Of African students attending private, predominantly white schools, he says: "As a group, they will be relatively free to change their position in society and act in accordance with their own perceived interests, they will have some control over their future work activities and, well after choice within this country". In terms of racial identity, therefore, this would be an affirming experience for African students. Indian and Colored participants, however, expressed reservations about their future in South Africa.

The above responses show us quite clearly that the African participants are very positive about their future in South Africa as black empowerment favors them in South Africa. Indian and black participants, on the other hand, are pessimistic about what the future holds as they do not have as much priority as African students in black empowerment programs.

Conclusion

In the next section on how the participants define themselves, it became clear that my sample group of eight students does not adhere to old traditions of naming themselves. It can thus be seen that the participants begin to weld themselves into a national consciousness, the rainbow discourse, rather than confining themselves to narrow enclaves of race. In addition, my study of eight learning participants reveals that participants confuse culture with race.

Consistent with the idea that students get along better with other racial groups than was seen at the beginning of school desegregation, it was also noted that participants do not see it as imperative to identify with a particular racial group. On the other hand, African students felt that in the new spirit of black empowerment in South Africa that spawned practices such as affirmative action, they were in an advantageous position and felt very positive about their future in this country.

Conclusion

In terms of racial identity formation, this will be a positive experience for African and Colored learners, as they will be accepted and not feel as if they are different or strange compared to other learners. The Indian learners in the school enjoyed the most power and in terms of identity construction this would be a confirmation. Colored and African learners, on the other hand, were the recipients of negative stereotypes, so it would be extremely harmful to them in terms of racial identity construction.

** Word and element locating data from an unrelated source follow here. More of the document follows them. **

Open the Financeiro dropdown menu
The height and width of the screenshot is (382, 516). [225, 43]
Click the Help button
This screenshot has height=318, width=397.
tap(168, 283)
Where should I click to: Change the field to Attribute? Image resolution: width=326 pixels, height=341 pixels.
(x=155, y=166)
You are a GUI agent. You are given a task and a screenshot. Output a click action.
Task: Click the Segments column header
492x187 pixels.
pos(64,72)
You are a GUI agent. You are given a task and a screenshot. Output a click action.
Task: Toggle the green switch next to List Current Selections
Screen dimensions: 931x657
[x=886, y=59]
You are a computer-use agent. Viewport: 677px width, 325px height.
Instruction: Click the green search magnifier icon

My research revealed that the Indian students at the school, who make up the majority, felt that they had a distinct racial advantage over students from other racial groups. In terms of race-based identities, these participants do not feel valued in the new South Africa.

Recommendations

Vally and Dalamba's (1999:58) research also found that the dominant group, which constituted the racial majority in the school (in their study, whites were the dominant race), enjoyed advantages that were denied to the subordinate racial groups who were the minority in the school. school, this type of dynamic would negatively impact the racial identity of subordinate group members. Neither at the national nor at the provincial level are there initiatives to help students develop anti-racist and anti-discriminatory awareness at school. Fortunately, the Minister of Education, Naledi Pandor, has anticipated this problem and is advocating that certain schools no longer charge fees in the future to ensure that every student has fair access to educational opportunities.

These methods, which involve triangulation, may perhaps remove some of the contradictions evident in my study. My name is Kasambal Govender and I am a master's student in the School of Education, at the University of Natal, Durban.